This week, I have been planning a lecture for a group of counselling students on the topic of working with children and young people (CYP). As part of the session I have asked the trainee counsellors to spend some time revisiting music from their teenage years and to choose a song to share that has some emotional significance to them.


Music is a hugely important part of many people's lives. In my experience, music in the teenage years can be particularly formative. Listening to songs from my own adolescence, I can easily find myself moved to tears as the memories come flooding back.


The task of adolescence is to develop identity and a sense of self that is separate from the family in which they grew up. This can be a painful process, as teens move back and forth between rejecting previously held roles and expectations, and longing for the security and comfort (ideally) provided for them as a dependent child.


Part of this process of separation involves finding ways of obtaining a sense of who they are in the external world. A way of doing this is to develop intense identification with particular musical genres or subcultures. The young person can see in their musical idols qualities they admire, aspire towards, and perhaps feel they are currently lacking. The passion, anger, rebellious, emotional nature of the music they relate to so strongly enable the teenager to process new, complicated feelings. Lyrics speak to them, they feel less alone, they find friendships and feel seen and understood by other young fans.

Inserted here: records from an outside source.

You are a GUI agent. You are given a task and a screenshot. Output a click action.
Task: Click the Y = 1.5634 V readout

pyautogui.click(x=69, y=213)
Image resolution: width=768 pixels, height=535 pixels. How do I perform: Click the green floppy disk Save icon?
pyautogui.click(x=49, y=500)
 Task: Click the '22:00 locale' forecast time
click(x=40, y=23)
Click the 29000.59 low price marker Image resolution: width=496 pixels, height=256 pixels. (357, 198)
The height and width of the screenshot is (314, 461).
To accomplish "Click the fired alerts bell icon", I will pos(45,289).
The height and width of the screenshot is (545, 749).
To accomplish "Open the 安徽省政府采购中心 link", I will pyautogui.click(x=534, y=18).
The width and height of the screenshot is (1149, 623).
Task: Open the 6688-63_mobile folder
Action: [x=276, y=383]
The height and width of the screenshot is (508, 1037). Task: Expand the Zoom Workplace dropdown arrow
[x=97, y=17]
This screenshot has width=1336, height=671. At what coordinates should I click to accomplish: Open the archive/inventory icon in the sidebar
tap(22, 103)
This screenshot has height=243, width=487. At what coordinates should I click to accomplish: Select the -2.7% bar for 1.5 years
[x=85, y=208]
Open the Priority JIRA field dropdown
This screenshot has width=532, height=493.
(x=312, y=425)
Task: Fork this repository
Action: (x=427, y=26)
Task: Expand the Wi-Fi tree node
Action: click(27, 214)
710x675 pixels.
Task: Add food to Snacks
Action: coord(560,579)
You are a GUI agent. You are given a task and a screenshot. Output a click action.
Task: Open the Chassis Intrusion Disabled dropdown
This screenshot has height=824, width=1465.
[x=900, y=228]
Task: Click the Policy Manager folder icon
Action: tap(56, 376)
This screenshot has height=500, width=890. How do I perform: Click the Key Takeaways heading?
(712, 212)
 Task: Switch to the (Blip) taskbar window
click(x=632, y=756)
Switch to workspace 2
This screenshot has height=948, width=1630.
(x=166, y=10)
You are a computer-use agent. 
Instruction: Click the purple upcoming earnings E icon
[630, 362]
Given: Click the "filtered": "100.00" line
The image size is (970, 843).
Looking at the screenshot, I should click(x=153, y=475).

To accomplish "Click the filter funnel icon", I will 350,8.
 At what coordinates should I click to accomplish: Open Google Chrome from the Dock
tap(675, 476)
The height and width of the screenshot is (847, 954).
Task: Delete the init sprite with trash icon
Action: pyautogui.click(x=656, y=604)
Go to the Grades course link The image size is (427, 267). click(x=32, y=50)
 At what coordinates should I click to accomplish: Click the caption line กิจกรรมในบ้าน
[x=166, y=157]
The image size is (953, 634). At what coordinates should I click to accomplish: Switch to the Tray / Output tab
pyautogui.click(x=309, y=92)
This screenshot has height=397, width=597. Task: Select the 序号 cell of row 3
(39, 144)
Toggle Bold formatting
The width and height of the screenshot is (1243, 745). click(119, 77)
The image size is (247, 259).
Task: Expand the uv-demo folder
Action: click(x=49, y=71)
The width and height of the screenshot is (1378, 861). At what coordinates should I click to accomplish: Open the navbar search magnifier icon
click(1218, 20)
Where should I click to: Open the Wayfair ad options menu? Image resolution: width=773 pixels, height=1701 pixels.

If parents hate the music, all the better! It is an effective way for the teenager to be able to dismiss the parents' views as wrong, which serves to firm up their sense of themselves as a separate and distinct individual. All of which is developmentally appropriate.


At the age of 12 my oldest child became obsessed with the band Slipknot. He asked for band t shirts, skinny black jeans, grew his hair long and spent hours listening to every song he could find. For a while, I was concerned that the aggressive and (to me at the time) violent sounding music would cause him to become aggressive and depressed. However, I see now that discovering this music was a life changing experience for him. As a generally gentle and calm boy, he was able to project his natural feelings of anger and rage that were harder for him to express, onto the musicians in the band, who could express these feelings for him. This allowed him to feel more uncomfortable emotions in a safe and contained way, by allowing the music to 'speak' for him.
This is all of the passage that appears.